• **EXTRACTED RECORDS**:
^^^^^^^^
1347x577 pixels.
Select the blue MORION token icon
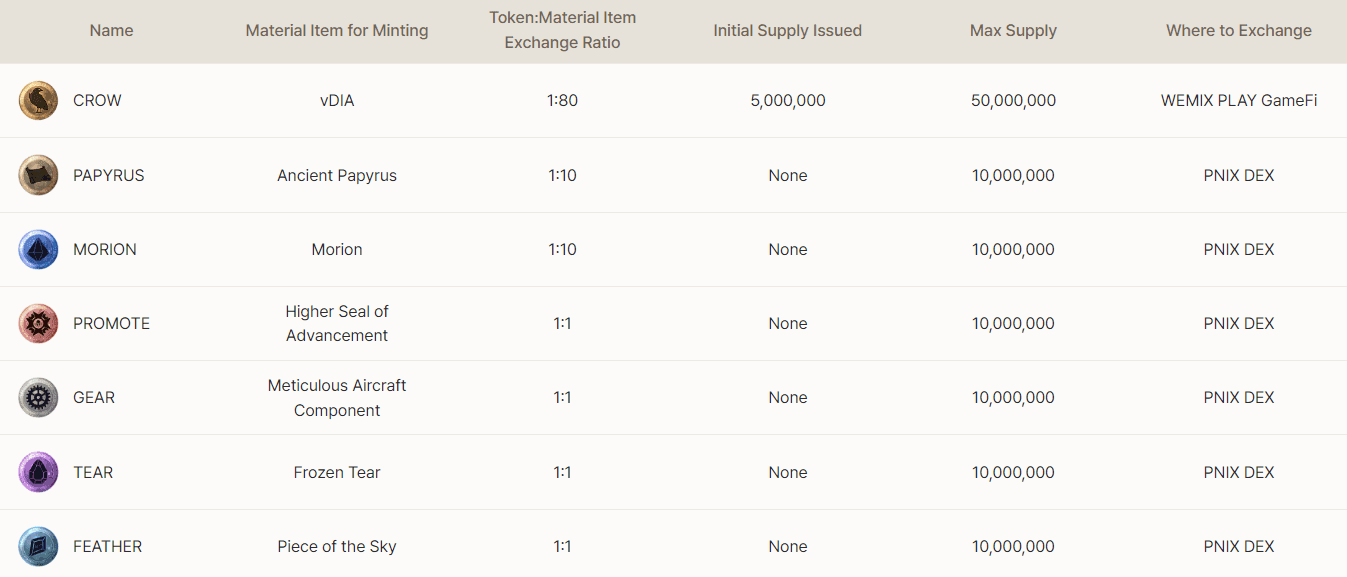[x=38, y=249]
^^^^^^^^
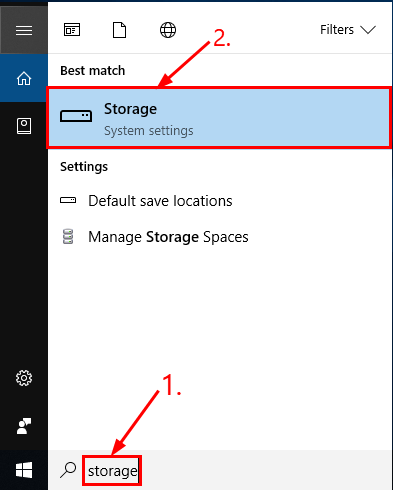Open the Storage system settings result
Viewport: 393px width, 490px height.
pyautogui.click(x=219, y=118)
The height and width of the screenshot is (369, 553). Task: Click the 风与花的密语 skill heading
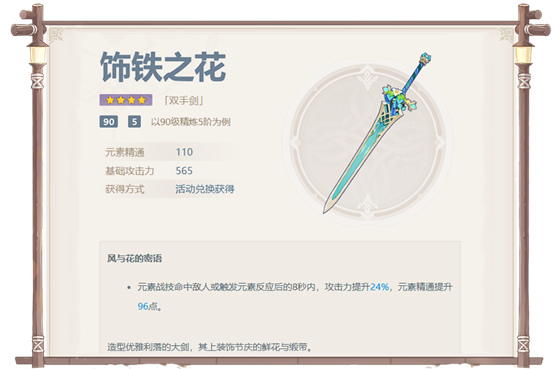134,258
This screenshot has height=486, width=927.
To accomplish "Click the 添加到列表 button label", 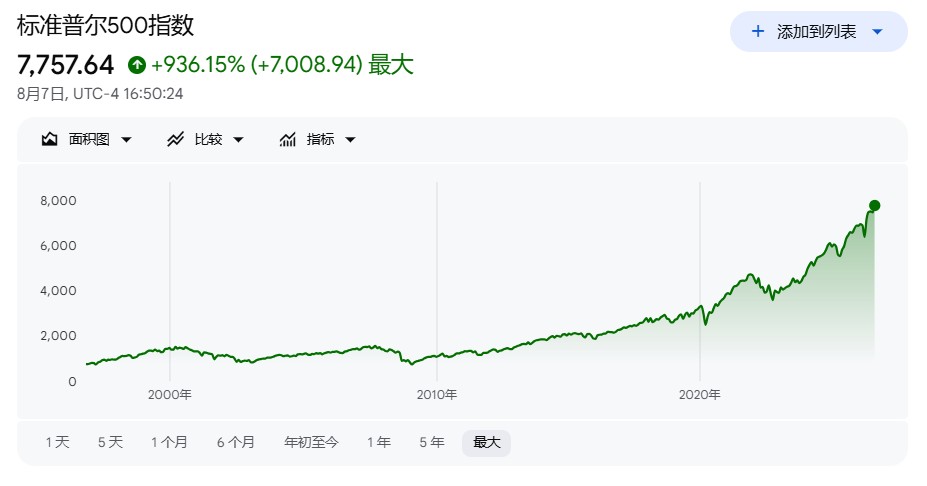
^^^^^^^^
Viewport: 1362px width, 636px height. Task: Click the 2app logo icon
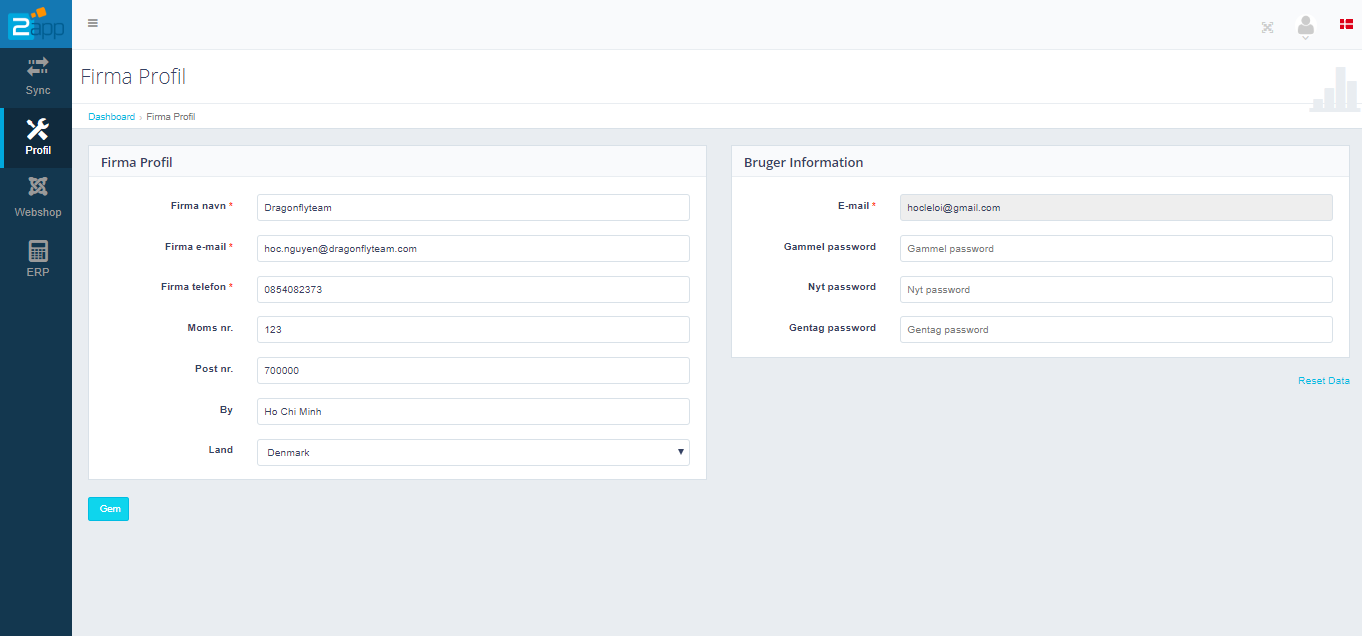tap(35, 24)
^^^^^^^^
Your answer should be the lines above, word for word, from the line with "This screenshot has height=486, width=927." through the line with "the 添加到列表 button", minus the pictures.

• **RESULT OF THE EXERCISE**:
This screenshot has height=486, width=927.
To accomplish "Click the 添加到列表 button label", 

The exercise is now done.